---------- EXTRACTED INFORMATION

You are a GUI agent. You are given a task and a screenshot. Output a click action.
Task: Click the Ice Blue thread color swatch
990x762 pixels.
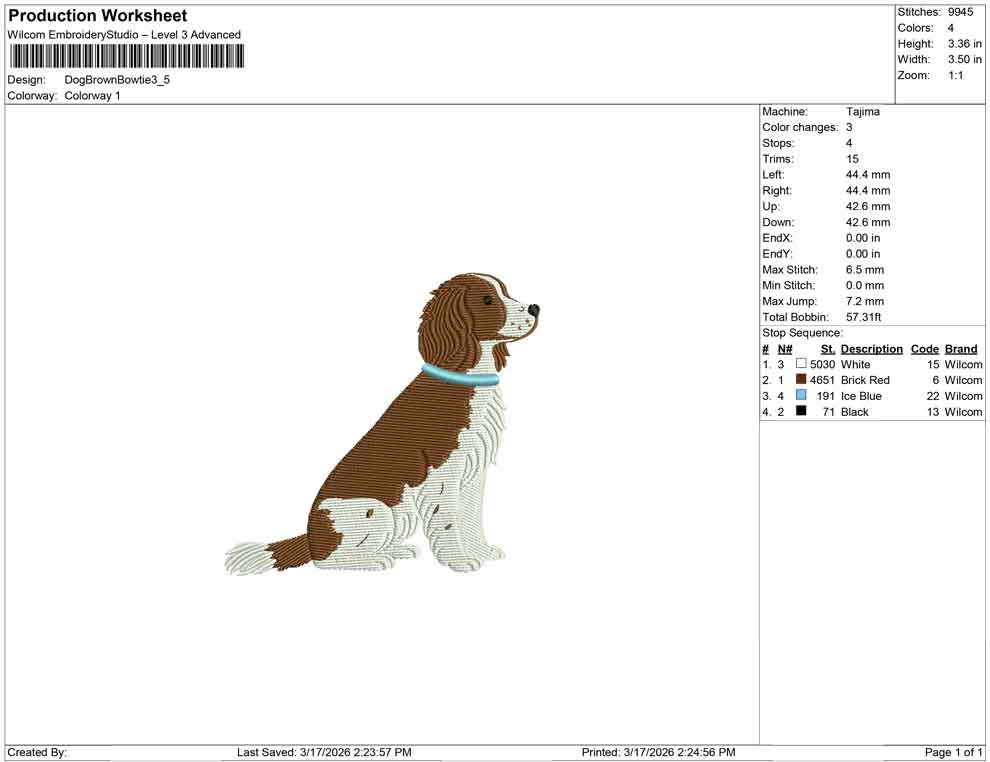[x=801, y=395]
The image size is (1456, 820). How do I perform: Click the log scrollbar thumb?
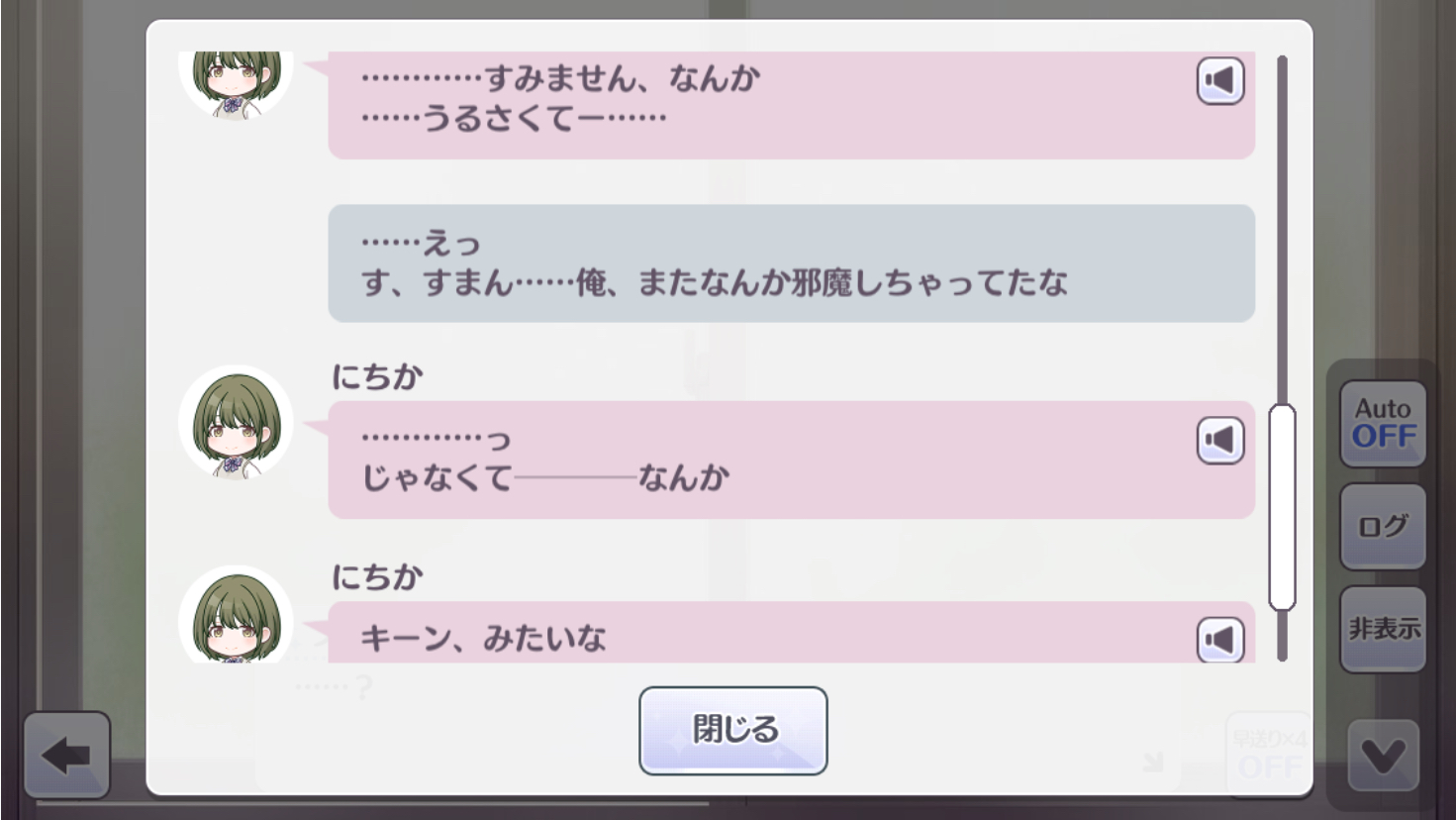point(1283,506)
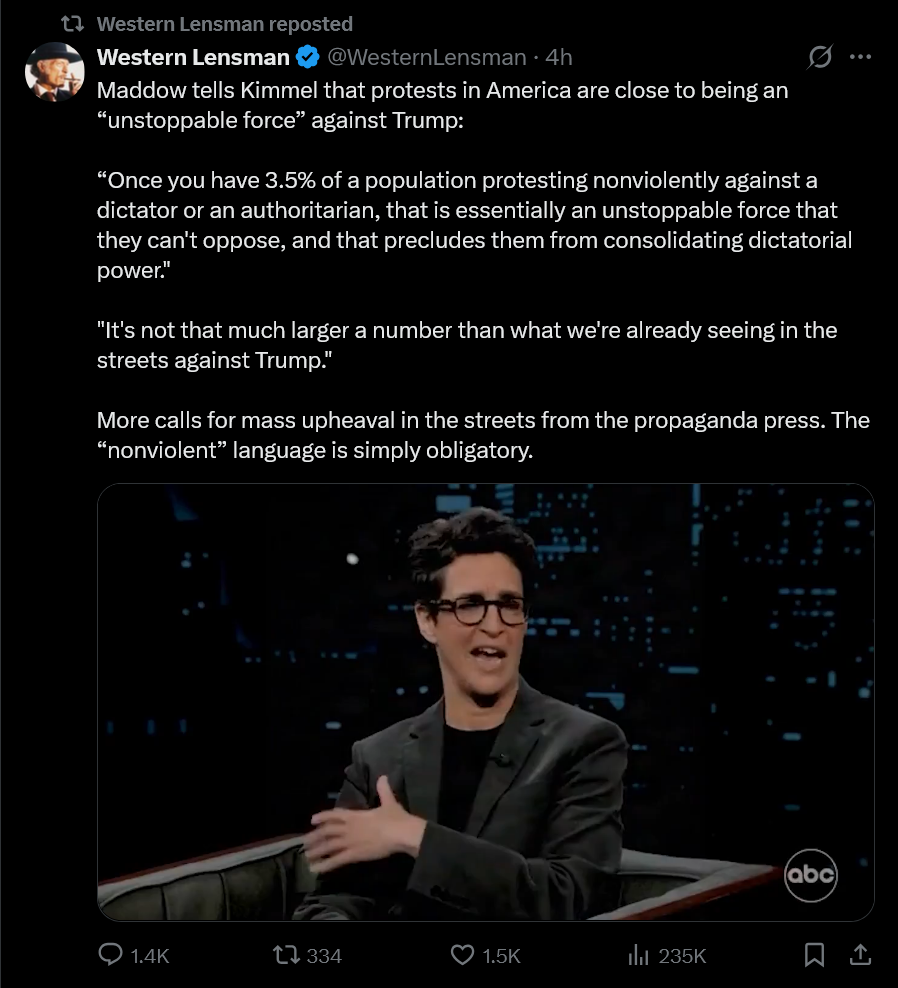Click the blue verified badge
The image size is (898, 988).
coord(308,57)
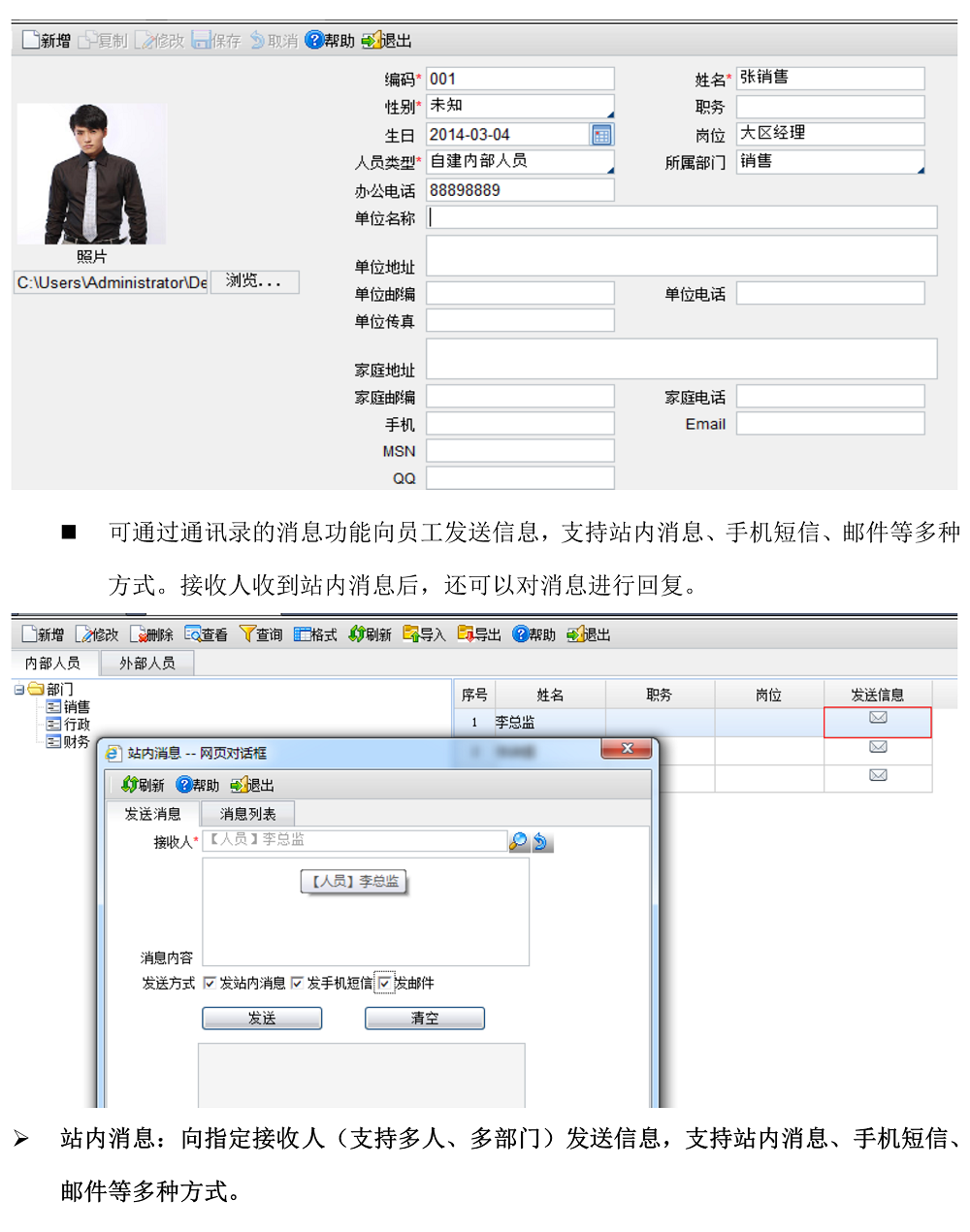Collapse the 部门 tree node
This screenshot has height=1232, width=970.
19,690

--------------------

• _SET EXERCISE_: Reproduce every line of the listing above verbatim, omitting the pictures.

• _EXERCISE RESPONSE_:
You are a GUI agent. You are given a task and a screenshot. Output a click action.
Task: Click the Ice Blue thread color swatch
990x762 pixels.
[x=801, y=395]
The image size is (1456, 820). How do I perform: Click the log scrollbar thumb?
point(1283,506)
Click the blue verified badge
The image size is (898, 988).
coord(308,57)
Collapse the 部门 tree node
This screenshot has height=1232, width=970.
19,690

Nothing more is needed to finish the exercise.